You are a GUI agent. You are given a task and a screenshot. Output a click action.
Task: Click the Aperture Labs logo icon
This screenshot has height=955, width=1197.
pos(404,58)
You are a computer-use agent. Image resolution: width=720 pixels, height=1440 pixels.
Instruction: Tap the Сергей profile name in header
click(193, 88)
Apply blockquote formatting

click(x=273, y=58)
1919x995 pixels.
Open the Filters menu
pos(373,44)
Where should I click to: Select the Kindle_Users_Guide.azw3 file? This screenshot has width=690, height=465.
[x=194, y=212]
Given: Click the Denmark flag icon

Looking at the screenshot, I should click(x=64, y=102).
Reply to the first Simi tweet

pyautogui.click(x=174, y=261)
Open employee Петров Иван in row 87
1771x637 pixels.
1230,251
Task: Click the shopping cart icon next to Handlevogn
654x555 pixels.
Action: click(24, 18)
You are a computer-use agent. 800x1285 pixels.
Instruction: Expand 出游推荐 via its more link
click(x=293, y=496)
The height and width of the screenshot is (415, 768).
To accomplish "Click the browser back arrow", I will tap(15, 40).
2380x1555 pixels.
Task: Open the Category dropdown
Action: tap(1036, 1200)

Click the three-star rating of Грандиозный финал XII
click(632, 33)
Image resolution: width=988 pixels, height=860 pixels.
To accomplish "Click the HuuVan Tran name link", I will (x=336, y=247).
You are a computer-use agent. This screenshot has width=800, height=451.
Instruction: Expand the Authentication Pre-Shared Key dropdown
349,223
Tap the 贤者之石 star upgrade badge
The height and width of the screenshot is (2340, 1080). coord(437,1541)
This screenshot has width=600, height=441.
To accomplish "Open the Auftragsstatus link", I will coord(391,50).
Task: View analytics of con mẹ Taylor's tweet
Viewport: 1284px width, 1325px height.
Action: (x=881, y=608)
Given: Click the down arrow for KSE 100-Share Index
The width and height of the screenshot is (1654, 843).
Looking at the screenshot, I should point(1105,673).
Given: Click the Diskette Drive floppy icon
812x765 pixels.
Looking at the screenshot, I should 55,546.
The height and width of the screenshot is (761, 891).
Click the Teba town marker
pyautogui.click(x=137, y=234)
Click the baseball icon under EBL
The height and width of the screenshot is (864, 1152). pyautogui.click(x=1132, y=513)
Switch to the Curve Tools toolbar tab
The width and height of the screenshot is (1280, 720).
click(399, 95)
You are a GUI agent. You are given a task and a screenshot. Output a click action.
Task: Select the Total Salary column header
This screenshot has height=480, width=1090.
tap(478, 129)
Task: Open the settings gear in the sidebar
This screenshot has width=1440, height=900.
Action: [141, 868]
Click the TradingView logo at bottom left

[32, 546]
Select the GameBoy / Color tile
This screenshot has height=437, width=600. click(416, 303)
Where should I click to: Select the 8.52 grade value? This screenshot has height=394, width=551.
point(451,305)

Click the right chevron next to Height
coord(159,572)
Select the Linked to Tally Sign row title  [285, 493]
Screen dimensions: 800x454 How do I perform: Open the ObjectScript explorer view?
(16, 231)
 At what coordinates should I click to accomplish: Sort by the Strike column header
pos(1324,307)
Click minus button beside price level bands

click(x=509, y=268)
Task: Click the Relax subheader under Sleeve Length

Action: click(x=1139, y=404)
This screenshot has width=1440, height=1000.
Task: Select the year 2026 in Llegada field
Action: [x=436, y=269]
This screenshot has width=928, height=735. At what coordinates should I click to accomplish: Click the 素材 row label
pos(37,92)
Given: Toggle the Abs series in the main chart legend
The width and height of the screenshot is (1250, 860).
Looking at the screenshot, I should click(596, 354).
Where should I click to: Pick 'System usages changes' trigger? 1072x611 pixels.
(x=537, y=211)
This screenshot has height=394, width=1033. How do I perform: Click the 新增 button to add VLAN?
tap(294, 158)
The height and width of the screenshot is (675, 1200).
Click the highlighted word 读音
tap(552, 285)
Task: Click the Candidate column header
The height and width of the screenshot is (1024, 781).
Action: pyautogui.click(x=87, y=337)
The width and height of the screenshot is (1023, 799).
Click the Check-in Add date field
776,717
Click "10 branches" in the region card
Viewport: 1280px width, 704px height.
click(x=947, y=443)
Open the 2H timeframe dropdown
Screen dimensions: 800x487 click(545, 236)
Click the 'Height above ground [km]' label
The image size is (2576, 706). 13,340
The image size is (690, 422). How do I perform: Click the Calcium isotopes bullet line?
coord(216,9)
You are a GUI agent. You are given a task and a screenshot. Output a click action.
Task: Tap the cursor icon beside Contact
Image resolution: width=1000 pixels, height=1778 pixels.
========================================
Give back the lines of the listing from the one with "The image size is (690, 422)." through the end, both included, exactly as written and with nothing added.

> **Answer to the problem**
The image size is (690, 422). How do I perform: Click the Calcium isotopes bullet line?
coord(216,9)
You are a GUI agent. You are given a task and a screenshot. Output a click action.
Task: Tap the cursor icon beside Contact
Image resolution: width=1000 pixels, height=1778 pixels.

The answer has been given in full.